# MUST READ! ALL MEMBERS please read BEFORE posting!



## Lupin

Hi fellow members,

When you create a new topic we will need to ask a number of questions about your situation so we can best determine how to help you. To speed up the process, we ask that you have the following information available at the time of your first post:

1. What is the size of your tank?

2. What are your water parameters? State the brand of test kit used.

3. Is your aquarium set up freshwater or brackish water?

4. How long the aquarium has been set up?

5. What fish do you have? How many are in your tank? How big are they? How long have you had them?

6. Were the fish placed under quarantine period (minus the first batch from the point wherein the tank is ready to accommodate the inhabitants)?
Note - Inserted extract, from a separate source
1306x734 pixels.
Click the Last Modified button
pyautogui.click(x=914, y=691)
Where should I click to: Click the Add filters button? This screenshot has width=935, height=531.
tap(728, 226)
7. What temperature is the tank water currently?

8. Are there live plants in the aquarium?

9. What filter are you using? State brand, maintenance routine and power capacity.

10. Any other equipment used (aside from heater and filter which are two very important components of the tank)?
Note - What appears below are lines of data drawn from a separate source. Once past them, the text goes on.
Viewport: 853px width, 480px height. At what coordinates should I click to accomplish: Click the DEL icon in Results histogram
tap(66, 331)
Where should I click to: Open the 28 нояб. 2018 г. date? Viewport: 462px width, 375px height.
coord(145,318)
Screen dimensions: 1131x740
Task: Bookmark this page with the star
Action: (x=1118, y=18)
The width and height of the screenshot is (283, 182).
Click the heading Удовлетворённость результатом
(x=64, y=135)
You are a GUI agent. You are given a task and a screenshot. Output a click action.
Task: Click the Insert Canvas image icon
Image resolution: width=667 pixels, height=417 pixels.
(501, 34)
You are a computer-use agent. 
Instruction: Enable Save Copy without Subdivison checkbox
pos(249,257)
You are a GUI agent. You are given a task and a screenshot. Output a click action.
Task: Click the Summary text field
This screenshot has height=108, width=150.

11. Does your aquarium receive natural sunlight at any given part of the day? What is your lighting schedule (assuming you do not rely on sunlight for our viewing pleasure)?

12. When did you perform your last water change and how much water was changed? How often do you change your water? Do you vacuum the substrate?

13. What foods do you provide your fish? What is the feeding schedule?

14. What unusual signs have you observed in your fish?

15. Have you treated your fish ahead of diagnosis? If so, what treatments did you use? State your reasons for planning ahead of proper diagnosis. 

Thanks and good luck!


----------



## fish_4_all

*The roots of most Evils*

When it comes to fish and the things we hate see with them, most often it comes down to the basics:
Ammonia
Nitrites
Nitrates over 40ppm
Lack of water changes
GH, KH and/or pH not proper for the fishes needsUncycled tank
Stress from other fish

This is what always needs to be addressed in order to diagnose a problem with a fish. Once we can eliminate all of the above causes then and only then can we focus on treating a more specific disease like a swim bladder problem, infections or popeye. Sometimes it is too late once the major symptoms have come on but if we can catch the basics early enough then most times we can prevent the majors or at least have the situation in hand so the fish at least has a chance to survive the next stage of the problem.


----------



## herefishy

The best way to convey what you are trying to say, f4a, I think, is if you take care of the basics,practice patience, do your research, perform the maintainance, and use good common sense, you will be one step up in the game. Correct?


----------



## fish_4_all

Sounds about right Herefishy,

An ounce of prevention is worth a ton of treatment. 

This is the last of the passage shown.